Appuyé sur les réalités du Beauvaisis du XVIIe siècle, et popularisé par l’historien Pierre Goubert, le terme a paru lié au « haricot » de mouton, ragoût fait de navets, de pommes de terre et de viande de mouton. On l’associe­ à un type d’exploitant familial, capable de pratiquer une « habile polyculture ».

Paysans déclassés ?

Or, « haricoter » c’est labourer avec des « haridelles », de « mauvais chevaux maigres ». Avec de tels chevaux, l’agriculture que pratiquent ces petites gens n’a rien de performant. En 1765, l’économiste Dupont de Nemours en dresse un portrait stigmatisant : « Le mot “haricotiers”, trop multiplié dans bien des provinces, et pour lequel on désigne de pauvres paysans avec de mauvais chevaux, et quelquefois des ânes, exploitent sans troupeaux [de moutons] des petites parties de terres morcelées, ce triste mot prouve qu’il y a partout de pauvres gens qui ne font que de pauvres affaires. » Le portrait est ici bien négatif. Il serait donc indécent, d’après ce célèbre économiste, de les donner en exemple et de les citer comme cultivateurs.

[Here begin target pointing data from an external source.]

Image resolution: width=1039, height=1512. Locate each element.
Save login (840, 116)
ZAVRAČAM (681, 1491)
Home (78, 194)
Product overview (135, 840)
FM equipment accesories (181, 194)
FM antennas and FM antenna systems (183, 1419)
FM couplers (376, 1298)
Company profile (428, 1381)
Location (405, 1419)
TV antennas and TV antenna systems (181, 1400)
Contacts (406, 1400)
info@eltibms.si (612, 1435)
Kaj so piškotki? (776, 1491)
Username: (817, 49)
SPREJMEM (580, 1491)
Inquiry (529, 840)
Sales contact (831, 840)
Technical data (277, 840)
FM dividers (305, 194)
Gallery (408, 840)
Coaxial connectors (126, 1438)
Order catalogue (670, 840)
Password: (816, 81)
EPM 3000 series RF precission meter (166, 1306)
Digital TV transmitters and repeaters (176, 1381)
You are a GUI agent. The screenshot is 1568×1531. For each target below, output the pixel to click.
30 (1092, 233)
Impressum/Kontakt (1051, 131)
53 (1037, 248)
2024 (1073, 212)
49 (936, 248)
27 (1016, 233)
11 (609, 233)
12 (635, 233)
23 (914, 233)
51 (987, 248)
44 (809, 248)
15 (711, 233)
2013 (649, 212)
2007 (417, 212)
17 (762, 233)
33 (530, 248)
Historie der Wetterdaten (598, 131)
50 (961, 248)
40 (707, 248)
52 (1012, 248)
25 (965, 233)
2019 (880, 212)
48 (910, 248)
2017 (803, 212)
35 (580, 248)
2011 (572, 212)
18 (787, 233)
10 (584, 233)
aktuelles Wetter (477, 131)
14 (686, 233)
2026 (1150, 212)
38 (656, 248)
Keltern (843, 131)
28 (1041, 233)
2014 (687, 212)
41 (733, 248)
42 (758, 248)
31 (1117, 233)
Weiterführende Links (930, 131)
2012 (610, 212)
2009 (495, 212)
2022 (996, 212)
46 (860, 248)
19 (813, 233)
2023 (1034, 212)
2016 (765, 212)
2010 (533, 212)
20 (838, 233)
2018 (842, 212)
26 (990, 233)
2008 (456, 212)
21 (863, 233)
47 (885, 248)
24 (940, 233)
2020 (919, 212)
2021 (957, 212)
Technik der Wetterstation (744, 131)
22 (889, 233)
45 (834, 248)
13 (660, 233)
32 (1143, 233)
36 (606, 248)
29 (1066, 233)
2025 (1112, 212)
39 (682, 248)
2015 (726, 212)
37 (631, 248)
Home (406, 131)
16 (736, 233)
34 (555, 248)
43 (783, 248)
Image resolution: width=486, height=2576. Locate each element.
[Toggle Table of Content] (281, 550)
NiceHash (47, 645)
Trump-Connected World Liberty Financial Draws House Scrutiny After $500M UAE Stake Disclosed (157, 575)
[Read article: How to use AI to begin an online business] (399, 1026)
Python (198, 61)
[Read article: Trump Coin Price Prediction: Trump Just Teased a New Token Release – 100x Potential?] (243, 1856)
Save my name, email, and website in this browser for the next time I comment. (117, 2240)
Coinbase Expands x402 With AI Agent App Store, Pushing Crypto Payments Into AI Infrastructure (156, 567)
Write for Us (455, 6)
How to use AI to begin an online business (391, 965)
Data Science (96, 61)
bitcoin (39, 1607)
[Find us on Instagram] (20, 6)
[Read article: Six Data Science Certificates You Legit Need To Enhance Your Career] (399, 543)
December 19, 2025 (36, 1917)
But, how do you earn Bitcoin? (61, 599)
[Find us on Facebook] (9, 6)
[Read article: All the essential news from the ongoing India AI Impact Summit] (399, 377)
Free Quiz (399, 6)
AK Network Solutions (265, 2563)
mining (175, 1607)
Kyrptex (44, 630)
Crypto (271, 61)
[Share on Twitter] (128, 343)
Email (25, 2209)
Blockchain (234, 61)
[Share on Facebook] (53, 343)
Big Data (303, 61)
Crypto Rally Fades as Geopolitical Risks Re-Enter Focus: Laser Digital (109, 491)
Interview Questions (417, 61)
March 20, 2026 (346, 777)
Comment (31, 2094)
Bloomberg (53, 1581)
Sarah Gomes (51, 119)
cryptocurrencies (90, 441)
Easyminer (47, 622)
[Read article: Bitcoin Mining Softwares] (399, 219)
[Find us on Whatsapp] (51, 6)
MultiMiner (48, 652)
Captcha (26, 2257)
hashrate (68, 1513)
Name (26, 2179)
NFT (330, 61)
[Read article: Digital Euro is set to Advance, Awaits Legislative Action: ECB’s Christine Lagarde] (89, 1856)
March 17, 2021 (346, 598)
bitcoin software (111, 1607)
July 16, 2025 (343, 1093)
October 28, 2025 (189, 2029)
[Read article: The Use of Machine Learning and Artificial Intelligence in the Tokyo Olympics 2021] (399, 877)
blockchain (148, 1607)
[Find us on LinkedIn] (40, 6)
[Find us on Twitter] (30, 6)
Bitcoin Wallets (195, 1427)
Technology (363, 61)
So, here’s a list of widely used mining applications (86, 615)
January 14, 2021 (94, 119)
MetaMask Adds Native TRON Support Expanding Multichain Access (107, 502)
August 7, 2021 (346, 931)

Et pourtant, d’autres les portent dans leur cœur. En 1777, dans son Traité des communes, le comte d’Essuiles réhabilite le petit laboureur des campagnes picardes – le « acotier » ou « haricotier » –, pour la complémentarité qu’il apporte à la grande culture. Pourvu d’un seul cheval quand il en faut deux ou trois à l’attelage, il doit s’associer à des congénères pour avoir charrue complète. Notre observateur y voit une porte vers l’ascension sociale, une porte étroite dans la seconde moitié du XVIIIe siècle. « Partout où les petites propriétés reprennent faveur, on voit se former des charrues couplées qui, sous l’extérieur de la misère, font subsister passablement une classe de citoyens infiniment utiles à l’État, et dignes de protection. » Après le libéralisme, voici une doctrine plus sociale.

« On voit se former des charrues couplées, qui font subsister une classe de citoyens infiniment utiles à l’État. »

Que sont ces « mauvaises terres » que cultivent ces trois ou quatre associés, pourvus d’un « méchant cheval » ? Ce sont celles dont les riches n’ont pas voulu se charger, parce qu’elles sont trop parcellisées. Ce sont celles qui sont trop périphériques par rapport au siège de l’exploitation. Derrière leur nom avilissant, les petits exploitants rendent de ces mauvaises terres des loyers plus importants que les meilleures, tenues par les gros fermiers. Ils voiturent aussi, seuls, les denrées nécessaires aux habitants des villes et des campagnes. « Si l’un des associés, plus intelligent ou plus heureux que les autres, a mieux réussi, il achète un second cheval, puis un troisième, et parvient à travailler pour son propre compte. L’accroissement de ses facultés règle ses entreprises. Il prend de petites fermes et devient enfin un fermier véritable. » Finalement, l’éloge a des limites : l’idéal reste celui du bon laboureur.